Dude

When I would visit my grandfather, we got up real early to work in the avocado grove, pruning and picking, or whatever needed to be done.  There is always something to be done on a farm.  After a couple of hours, we would come back to the house, where my grandmother had breakfast ready.

Right after we ate, we would gather in the den, where Granddad stoked up his pipe, and Grandma picked up her knitting.  He opened the family Bible, and we spent some time in daily devotions.  They followed this routine religiously all the days of their lives.

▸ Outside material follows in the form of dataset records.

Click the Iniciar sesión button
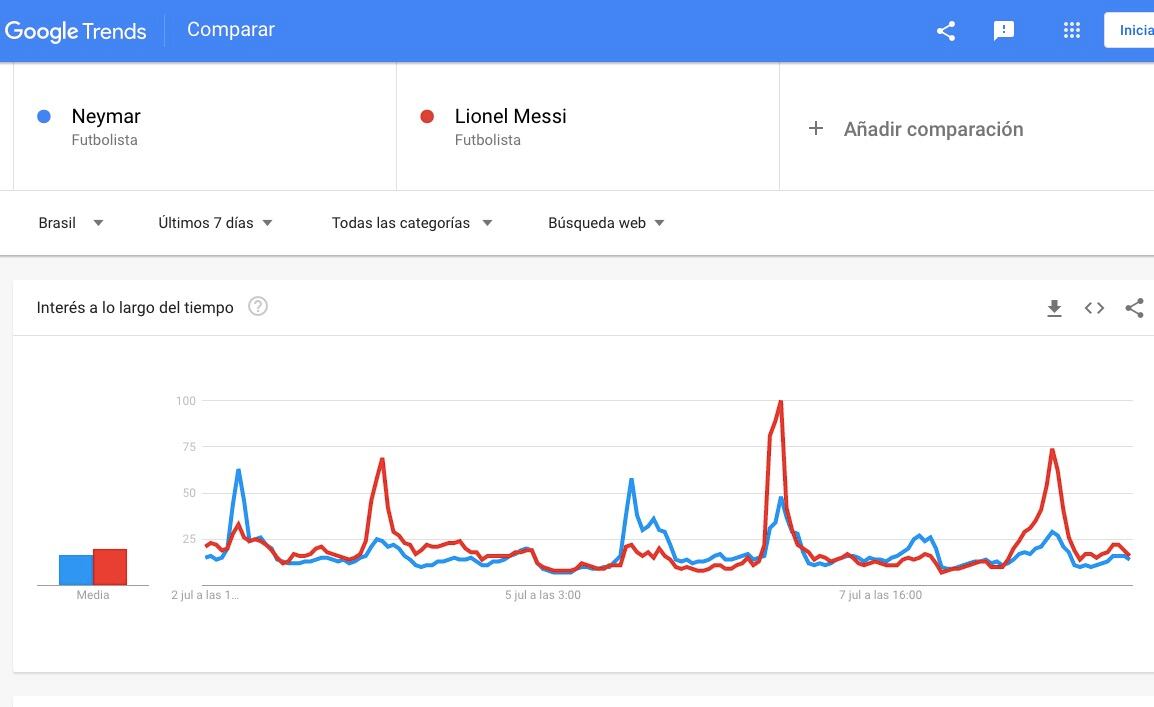The width and height of the screenshot is (1154, 707). tap(1134, 30)
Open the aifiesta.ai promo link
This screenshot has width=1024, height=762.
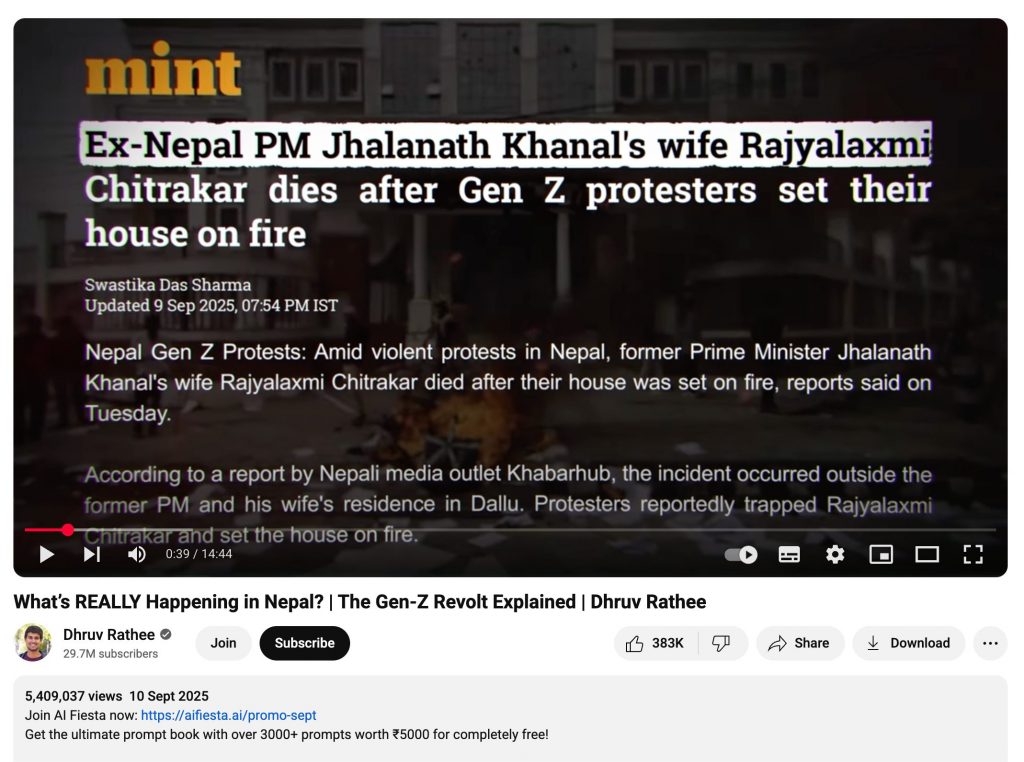[229, 715]
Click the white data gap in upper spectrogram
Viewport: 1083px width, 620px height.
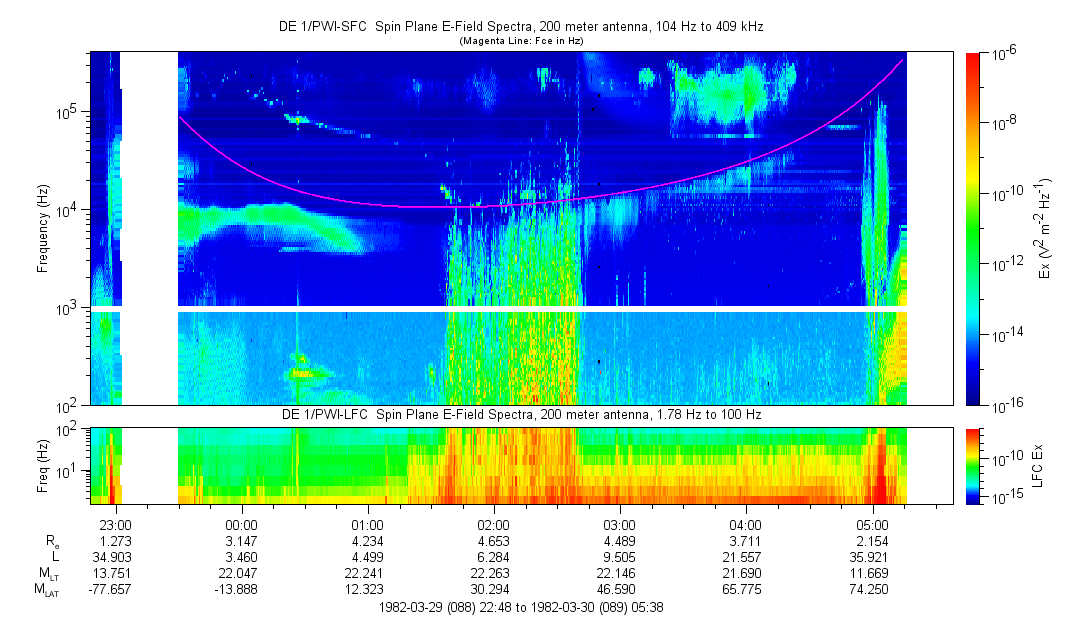coord(150,178)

Granddad and I would head back out to the grove; and while following him around like a border collie, I listened to his stories.  As he got older, the stories got repeated over and over, but that didn’t bother me.  I never tired of hearing about the duck with the broken beak, or about the time he threw the thief off the trolley car, or about great-great grandpa Johnson who fought with Sam Houston at the Battle of San Jacinto.

My favorite story was about the time he saddled up and rode his strawberry roan from Austin to San Antonio.  Today by car it is a 90-minute drive, but it took him four or five days each way, enjoying the hill country on horseback, dodging coyotes, and sleeping under the stars.  The year was “eighteen ‘n’ ninety-six.” He was nineteen years old. 

Every kid wants to own a horse, right?  My chance came when my friend Ben had a horse for sale, name of Dude.  I bought the horse and saddle, kept him at Ben’s place, and paid for feed and board.  Dude and I spent a lot of time with Ben and his horse Pete — riding through nearby hills and dales, but nowhere as far as Austin to San Antonio.     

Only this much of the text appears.